A trainer stashed in the corner of the emergency room provided the mannequin’s voice – broadcast through the mannequin itself for more realism – as he described chills, cough, chest pain and difficulty breathing to ER staff, while gradually getting weaker.
The mannequin can cry, pee, sweat and vomit, though it didn’t do any of those for this training. But it did produce the rapid heart rate and breathing, and rattling chest sounds to match his precarious condition.
Key goals of the training were: utilizing a computer-based decision-making tool to identify and treat sepsis; getting treatment underway within three hours; and ensuring communications were clear and respectful among staff and with the patient and their family.
Trainers lauded MCMC staff for their clear communication, which is crucial to patient safety. A key to that, a trainer said, is “peer checking” that doesn’t set anyone apart, not even doctors, as superior.
“Overall, what we’ve seen in the past few days has been absolutely phenomenal communication compared to what I’ve seen” elsewhere, said Dave Varnes, a trainer with Healthcare Performance Improvement.
In sepsis, an untreated infection that might have started out as a skin or bladder infection triggers a diffuse inflammatory response in the entire body, leading to the potential for organ failure and even death.
It’s the ninth leading cause of disease-related death in the U.S., and the average length of hospital stay is nine days, said Dr. Dale Reisner, a trainer with medical simulation training company Insytu.
The hospital had 105 cases of sepsis last year, just a tiny fraction of the over 15,000 cases that were seen in the ER. But that is what makes training important, because staff have little regular exposure to it, said David Stone, director of emergency services.
Sepsis can happen to anyone – and that’s also why the hospital chose to train on this particular issue – but it more common with older people and diabetics, due to their weaker immune systems, said Reisner.
Rapid detection of sepsis is proven to save lives.
“Being able to clearly identify someone is septic is the key,” she said, and quickly getting them on fluids and antibiotics is critical.
She said diagnosing sepsis is tricky because “It can mimic a lot of different things.”
In nine training sessions over three days earlier this month, 63 emergency room doctors and nurses, plus lab techs, pharmacists, x-ray techs and respiratory therapists were trained.
It was a significant training session that took months to plan, involved two training companies, and was observed onsite by five other hospitals.
Set up in emergency room No. 4, the mannequin – who got a new name from each group of trainees, ranging from Sally Simulation to Fred Fragile to Mary Mental – had pulses in all the places a normal body would have pulses.
The trainer providing the mannequin’s increasingly weak voice, also sent its breathing rate, heart rate and temperature to elevated levels, all potential signs of sepsis.
The “patient,” a 68-year-old man, told nurses he hadn’t felt well for a week, and for the last day or so he said it was hard to breathe and his chest hurt when he coughed, which produced green and yellow “junk.”

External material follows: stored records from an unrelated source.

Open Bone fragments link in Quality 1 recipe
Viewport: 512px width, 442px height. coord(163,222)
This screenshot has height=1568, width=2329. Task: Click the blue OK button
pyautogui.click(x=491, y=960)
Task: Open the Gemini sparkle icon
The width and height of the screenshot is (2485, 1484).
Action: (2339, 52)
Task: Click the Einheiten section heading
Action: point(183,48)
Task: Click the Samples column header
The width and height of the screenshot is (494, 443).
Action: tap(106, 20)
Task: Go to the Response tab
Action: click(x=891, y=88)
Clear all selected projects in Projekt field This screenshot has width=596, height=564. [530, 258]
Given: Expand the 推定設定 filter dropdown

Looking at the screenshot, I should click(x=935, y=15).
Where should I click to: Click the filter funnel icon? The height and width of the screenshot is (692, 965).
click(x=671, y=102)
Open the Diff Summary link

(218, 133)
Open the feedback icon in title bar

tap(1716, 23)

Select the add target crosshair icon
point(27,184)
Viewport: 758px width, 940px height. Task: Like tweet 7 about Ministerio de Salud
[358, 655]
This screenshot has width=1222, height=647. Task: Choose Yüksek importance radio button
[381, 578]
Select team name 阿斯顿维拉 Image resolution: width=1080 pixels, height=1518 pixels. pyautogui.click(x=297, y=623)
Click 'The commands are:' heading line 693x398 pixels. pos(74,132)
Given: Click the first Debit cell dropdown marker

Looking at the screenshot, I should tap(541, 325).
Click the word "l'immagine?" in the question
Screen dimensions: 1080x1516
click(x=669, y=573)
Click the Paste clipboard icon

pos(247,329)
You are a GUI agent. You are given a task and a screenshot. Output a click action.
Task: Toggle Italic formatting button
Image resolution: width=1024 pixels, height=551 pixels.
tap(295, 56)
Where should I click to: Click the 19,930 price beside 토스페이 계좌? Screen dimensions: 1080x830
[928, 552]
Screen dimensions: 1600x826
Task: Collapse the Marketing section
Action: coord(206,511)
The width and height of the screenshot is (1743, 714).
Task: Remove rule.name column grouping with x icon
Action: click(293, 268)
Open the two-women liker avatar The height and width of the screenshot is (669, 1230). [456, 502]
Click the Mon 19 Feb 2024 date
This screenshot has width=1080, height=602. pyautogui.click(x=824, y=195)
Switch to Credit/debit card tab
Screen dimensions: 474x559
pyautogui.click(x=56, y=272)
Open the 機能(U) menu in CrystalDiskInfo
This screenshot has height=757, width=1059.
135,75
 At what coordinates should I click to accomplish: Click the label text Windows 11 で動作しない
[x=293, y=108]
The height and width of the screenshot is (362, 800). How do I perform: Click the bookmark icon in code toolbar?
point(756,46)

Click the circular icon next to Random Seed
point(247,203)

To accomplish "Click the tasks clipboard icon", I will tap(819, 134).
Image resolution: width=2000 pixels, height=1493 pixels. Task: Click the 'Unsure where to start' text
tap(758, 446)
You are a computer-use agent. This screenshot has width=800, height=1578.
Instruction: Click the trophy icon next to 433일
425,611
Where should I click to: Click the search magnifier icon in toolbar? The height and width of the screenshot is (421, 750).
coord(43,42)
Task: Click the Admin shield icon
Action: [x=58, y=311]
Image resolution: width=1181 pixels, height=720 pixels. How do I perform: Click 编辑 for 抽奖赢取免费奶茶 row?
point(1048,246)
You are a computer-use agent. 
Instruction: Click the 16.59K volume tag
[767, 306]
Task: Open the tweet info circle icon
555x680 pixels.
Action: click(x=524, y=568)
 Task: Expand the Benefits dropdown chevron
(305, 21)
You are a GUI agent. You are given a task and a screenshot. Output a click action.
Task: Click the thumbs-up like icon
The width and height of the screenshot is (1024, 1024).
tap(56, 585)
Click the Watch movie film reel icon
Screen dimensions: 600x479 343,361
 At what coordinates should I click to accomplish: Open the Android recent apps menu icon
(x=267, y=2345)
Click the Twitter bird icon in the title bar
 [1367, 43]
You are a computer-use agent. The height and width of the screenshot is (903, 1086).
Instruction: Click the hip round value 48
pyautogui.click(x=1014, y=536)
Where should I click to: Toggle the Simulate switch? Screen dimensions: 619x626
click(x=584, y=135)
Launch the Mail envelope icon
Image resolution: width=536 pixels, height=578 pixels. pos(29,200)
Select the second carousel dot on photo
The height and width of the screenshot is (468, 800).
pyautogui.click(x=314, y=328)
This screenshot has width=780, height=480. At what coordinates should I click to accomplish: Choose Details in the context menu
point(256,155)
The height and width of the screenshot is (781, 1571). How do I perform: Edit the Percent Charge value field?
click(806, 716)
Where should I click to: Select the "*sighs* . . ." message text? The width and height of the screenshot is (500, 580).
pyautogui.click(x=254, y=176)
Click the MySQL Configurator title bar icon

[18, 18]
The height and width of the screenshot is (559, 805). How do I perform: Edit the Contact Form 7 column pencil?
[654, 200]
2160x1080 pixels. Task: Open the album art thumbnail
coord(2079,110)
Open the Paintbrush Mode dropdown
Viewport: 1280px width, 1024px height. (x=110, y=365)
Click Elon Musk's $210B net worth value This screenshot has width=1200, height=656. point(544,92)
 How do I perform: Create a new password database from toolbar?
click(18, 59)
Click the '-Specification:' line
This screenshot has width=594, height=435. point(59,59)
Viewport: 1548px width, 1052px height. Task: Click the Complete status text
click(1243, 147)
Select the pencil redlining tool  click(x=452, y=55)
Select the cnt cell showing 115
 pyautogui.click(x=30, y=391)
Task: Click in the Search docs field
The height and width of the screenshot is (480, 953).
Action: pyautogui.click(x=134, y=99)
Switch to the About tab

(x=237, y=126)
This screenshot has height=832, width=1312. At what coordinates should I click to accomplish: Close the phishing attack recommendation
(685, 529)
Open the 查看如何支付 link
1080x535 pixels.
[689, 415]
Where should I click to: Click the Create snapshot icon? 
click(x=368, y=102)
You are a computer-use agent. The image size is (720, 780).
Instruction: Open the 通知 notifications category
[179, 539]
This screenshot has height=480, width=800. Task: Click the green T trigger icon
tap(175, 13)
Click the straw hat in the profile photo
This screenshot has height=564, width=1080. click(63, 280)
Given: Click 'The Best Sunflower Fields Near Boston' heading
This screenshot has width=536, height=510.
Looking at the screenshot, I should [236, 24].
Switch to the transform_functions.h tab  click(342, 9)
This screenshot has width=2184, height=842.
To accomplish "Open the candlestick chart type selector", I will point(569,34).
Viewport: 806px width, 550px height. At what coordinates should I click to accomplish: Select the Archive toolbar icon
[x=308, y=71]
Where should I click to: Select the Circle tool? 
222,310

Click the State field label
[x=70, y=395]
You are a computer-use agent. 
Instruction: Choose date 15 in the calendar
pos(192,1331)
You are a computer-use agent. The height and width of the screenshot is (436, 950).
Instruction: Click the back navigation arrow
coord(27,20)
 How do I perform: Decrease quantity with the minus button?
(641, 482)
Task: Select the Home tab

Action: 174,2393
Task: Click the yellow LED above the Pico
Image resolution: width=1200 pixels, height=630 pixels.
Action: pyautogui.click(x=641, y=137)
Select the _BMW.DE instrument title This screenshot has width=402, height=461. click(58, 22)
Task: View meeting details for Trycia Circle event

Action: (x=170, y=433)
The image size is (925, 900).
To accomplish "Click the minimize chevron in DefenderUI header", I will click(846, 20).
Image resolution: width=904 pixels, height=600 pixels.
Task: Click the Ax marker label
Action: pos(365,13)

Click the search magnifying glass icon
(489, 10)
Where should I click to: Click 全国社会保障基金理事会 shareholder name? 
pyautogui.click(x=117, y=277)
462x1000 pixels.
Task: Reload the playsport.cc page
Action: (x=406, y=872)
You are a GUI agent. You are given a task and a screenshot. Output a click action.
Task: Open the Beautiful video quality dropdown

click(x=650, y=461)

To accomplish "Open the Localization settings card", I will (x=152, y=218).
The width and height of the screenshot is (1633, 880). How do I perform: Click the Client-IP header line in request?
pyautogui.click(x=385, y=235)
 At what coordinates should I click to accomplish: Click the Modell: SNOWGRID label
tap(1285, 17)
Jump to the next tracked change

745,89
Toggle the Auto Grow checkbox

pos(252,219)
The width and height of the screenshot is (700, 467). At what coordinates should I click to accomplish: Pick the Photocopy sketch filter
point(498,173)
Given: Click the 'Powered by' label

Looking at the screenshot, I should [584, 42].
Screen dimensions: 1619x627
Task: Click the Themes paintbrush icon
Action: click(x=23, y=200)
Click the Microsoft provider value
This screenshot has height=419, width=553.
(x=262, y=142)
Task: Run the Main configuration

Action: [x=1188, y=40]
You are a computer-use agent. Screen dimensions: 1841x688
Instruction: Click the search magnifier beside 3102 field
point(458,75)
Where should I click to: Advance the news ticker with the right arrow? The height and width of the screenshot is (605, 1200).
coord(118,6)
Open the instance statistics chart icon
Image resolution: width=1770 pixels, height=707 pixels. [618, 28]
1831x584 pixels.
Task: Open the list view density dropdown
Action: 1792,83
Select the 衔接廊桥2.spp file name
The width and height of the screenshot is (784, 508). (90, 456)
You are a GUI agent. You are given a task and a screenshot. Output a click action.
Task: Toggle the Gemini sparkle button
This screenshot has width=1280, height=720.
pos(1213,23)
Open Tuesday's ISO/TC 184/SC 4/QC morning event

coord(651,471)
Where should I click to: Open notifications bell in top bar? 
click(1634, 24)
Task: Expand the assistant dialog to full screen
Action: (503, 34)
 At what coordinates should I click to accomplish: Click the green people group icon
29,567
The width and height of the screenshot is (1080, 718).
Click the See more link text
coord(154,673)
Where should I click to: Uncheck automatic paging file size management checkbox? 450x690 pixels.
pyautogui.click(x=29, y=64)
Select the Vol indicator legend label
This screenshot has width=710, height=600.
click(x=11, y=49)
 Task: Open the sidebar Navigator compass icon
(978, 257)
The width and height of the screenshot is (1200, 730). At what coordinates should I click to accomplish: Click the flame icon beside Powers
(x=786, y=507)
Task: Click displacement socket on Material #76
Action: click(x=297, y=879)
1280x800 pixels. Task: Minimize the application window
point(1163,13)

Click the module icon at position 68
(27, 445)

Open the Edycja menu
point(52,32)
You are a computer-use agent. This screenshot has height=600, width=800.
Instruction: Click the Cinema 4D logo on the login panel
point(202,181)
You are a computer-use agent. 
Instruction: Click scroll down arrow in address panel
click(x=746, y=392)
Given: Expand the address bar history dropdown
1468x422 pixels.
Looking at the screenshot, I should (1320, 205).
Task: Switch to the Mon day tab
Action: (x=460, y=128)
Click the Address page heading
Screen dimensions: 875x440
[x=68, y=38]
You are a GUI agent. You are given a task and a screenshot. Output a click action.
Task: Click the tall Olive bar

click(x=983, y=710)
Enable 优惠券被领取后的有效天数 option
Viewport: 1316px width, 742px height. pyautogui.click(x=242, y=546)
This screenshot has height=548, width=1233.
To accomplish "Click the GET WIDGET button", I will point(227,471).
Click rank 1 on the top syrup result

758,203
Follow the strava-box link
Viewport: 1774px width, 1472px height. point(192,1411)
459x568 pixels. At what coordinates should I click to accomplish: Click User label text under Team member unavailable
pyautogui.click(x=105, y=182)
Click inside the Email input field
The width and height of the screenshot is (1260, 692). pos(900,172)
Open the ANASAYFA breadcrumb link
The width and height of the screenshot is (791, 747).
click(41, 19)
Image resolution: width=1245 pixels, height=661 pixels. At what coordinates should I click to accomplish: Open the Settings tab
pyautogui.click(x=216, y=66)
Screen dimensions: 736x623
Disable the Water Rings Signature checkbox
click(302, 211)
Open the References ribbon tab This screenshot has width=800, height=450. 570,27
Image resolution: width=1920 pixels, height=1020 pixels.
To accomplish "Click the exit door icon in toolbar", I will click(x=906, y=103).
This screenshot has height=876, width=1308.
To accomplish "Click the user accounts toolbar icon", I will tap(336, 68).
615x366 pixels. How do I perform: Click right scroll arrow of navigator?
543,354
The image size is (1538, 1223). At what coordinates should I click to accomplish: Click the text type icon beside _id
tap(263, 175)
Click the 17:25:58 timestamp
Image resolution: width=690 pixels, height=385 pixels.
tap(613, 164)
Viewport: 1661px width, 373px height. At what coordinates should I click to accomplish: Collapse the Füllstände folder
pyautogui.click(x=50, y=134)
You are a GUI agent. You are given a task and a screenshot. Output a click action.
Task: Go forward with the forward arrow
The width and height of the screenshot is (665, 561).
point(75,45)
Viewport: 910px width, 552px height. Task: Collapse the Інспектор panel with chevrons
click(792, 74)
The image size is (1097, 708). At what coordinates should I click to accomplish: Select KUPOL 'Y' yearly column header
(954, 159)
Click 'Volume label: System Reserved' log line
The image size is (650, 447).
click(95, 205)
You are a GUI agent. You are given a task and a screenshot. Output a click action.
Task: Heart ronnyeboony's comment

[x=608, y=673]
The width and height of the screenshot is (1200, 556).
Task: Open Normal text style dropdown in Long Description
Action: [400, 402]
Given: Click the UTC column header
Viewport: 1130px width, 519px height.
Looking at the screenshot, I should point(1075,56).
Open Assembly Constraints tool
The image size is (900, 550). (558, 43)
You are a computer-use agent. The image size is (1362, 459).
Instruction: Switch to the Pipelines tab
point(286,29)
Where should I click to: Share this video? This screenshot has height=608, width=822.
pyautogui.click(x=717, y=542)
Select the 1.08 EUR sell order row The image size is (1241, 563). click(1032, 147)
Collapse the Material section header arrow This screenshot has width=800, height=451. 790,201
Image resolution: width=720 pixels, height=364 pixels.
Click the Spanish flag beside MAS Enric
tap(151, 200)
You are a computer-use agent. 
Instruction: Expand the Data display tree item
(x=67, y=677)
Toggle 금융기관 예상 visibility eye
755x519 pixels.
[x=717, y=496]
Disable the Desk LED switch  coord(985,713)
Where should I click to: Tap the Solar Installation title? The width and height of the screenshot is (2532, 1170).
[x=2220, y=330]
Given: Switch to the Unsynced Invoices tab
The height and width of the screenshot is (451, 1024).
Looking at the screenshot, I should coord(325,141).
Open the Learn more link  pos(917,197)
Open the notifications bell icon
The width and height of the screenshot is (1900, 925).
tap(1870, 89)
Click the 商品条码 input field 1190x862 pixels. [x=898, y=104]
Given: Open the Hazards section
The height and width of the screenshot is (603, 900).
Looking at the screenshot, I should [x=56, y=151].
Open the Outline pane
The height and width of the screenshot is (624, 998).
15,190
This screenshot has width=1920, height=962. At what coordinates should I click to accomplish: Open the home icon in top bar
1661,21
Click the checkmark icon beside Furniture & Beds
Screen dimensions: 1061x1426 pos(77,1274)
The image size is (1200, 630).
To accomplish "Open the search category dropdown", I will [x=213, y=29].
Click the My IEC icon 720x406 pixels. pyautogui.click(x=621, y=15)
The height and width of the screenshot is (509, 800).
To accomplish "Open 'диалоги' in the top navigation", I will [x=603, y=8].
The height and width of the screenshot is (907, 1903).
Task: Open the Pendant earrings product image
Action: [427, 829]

Because he had chest pains, they “ordered” an EKG to rule out heart problems, and because of his fever and cough, they ordered a chest x-ray to rule out pneumonia, and also gave him a breathing treatment.
Mannequins are increasingly commonly used in medical training, and the personnel credibly interacted with the mannequin as a real patient.
The entire training – a pre-briefing, the hands-on training, and a post-briefing – were all videotaped and fed live to a nearby classroom where observers from other hospitals and a local reporter were seated.
Personnel used a “decision tree” in their computer system to help diagnose sepsis.
The sepsis tool had sequential steps that could be followed – focusing on high or low temperatures, low blood pressure, suspected infection and altered mental state, among other signs — to confirm or rule out sepsis.
The 20-minute hands-on portion of the training condensed what would normally happen over three hours.
Magically gone were the normal wait times for lab results and the arrival of imaging machines and the like.
The “patient” started to slur his words, causing one nurse to say, “I think his mental status may be changing a little bit.” Then he complained of feeling sleepy, and then stopped being responsive at all.
Keys to treating sepsis once identified included quickly getting patients on antibiotics and providing plenty of fluids.
The mannequin company, Seattle-based Insytu, brings the training to hospitals. “It’s invaluable to do it in the place where they work all the time,” Insytu’s Dr. Reisener said. “It’s the real people in their real roles in their real environment.”
“It’s a lot of work to get ready for this, and the hospital is really committed to care to bring a team like us here,” she said.